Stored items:
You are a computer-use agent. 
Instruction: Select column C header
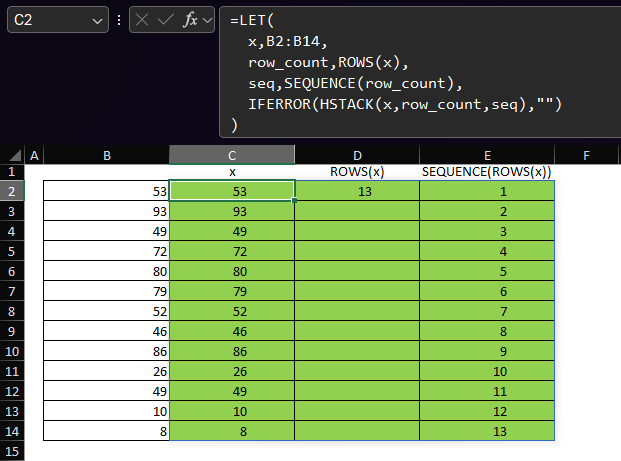click(x=232, y=155)
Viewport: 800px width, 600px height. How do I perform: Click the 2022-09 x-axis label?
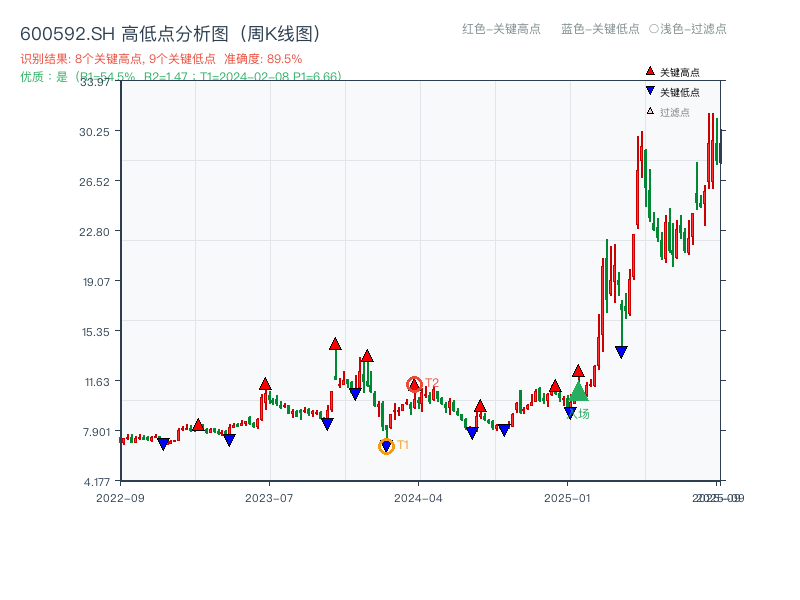(121, 497)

PROBLEM TO SOLVE: Skipping the pictures, output the entries exactly as they appear above.

EXERCISE RESPONSE:
You are a computer-use agent. 
Instruction: Select column C header
click(x=232, y=155)
Viewport: 800px width, 600px height. How do I perform: Click the 2022-09 x-axis label?
(121, 497)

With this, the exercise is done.